Chasity has happier memories – memories of friendships and vacations, but that memory is her favorite because of the freedom that came with it. “I felt at peace with that decision, and it set in motion all the changes for the better that would come in my life,” she said. She knew if she stayed at Palmer Home, she would have the chance to go to school and pursue a better future for herself.
Brittany and Al were Chasity’s caregivers in her last 3 years on the Palmer Home campus, while she attended college. They describe her as passionate, friendly, forgiving, and self-motivated. “She’s had to make some big decisions at a very young age, and it has helped her grow,” said Brittany. “She is an overcomer. Determination is her strength, along with the ability to be very understanding in every situation.”
“Palmer Home gave me the experience of having a big family — a family to care for you and encourage you, back you up and support you,” said Chasity. “Even now, it’s always encouraging to know I have people I can always talk to. It helped me grow; it helped me push myself further because I knew I had people who supported me. I felt family love, and I knew I would never get that with my mom.”

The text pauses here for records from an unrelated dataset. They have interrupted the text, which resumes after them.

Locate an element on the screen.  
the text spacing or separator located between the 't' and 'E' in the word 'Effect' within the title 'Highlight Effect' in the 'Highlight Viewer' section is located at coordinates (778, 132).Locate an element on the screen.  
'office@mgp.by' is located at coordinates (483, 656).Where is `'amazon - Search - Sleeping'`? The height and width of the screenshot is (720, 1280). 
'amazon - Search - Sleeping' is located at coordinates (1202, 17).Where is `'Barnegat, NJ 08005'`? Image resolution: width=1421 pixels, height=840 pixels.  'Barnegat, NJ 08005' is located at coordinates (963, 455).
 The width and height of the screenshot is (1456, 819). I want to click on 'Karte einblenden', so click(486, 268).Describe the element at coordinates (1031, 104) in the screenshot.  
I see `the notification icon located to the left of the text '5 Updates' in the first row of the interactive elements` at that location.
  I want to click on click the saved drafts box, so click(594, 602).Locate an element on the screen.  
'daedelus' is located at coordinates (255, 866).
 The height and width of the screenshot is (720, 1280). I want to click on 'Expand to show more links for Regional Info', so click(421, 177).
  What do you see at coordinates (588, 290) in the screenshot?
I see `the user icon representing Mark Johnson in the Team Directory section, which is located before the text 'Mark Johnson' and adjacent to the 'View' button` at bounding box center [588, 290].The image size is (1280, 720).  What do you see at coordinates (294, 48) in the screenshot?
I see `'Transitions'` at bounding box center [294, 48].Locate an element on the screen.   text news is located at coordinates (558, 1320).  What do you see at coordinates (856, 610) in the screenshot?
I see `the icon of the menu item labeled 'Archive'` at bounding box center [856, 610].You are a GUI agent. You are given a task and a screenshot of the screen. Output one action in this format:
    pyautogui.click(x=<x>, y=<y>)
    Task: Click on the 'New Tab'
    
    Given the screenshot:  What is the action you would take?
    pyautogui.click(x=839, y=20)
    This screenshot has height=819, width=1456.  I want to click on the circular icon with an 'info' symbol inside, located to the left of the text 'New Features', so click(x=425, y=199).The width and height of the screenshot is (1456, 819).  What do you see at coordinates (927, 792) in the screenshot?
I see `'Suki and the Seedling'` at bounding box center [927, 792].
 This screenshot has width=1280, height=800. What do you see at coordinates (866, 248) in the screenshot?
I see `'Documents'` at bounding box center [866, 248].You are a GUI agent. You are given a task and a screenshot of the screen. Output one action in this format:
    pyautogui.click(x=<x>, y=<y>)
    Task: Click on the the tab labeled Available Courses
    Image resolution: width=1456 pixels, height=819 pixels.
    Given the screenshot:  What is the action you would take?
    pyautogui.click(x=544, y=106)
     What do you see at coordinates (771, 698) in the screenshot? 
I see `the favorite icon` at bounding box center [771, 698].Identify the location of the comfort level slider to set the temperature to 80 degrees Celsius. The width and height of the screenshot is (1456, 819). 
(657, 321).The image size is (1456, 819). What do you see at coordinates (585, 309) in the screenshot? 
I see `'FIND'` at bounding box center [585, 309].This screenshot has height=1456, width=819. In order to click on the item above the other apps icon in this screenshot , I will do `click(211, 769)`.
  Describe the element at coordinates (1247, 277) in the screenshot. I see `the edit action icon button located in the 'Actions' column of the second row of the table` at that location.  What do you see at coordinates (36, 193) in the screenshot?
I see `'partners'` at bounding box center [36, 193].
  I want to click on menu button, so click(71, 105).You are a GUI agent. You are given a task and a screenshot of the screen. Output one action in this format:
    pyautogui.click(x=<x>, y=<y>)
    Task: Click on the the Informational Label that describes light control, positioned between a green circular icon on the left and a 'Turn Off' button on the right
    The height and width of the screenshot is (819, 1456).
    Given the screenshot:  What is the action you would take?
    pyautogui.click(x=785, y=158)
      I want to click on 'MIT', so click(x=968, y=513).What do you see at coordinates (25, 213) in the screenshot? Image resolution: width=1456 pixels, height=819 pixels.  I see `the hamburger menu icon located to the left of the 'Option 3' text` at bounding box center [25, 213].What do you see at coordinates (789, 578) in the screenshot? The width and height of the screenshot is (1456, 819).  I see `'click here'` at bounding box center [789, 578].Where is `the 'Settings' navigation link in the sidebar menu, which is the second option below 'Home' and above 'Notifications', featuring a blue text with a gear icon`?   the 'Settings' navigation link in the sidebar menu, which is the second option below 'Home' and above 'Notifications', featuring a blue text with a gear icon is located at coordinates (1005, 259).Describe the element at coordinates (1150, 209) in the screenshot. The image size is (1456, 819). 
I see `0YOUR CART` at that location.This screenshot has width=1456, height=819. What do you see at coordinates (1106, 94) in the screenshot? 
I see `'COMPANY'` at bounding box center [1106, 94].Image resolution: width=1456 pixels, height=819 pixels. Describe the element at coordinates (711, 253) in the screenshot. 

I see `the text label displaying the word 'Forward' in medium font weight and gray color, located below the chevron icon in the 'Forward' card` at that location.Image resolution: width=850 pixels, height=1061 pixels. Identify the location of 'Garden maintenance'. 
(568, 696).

It’s been more than 10 years since Chasity left her abusive family, and she’s come a long way from that one-bedroom apartment in Houston. She is now 23 years old and a graduate of Belmont University’s nursing program.
A story like Chasity’s is what Palmer Home is all about – transformation. A changed life.
“Once she knew what she wanted to become and who she was in Christ, nothing could stand in her way,” said Brittany. “I know she looks back on life and sees how things could have been. She’s thankful for the opportunity she has been given to become who she knows she is supposed to be.”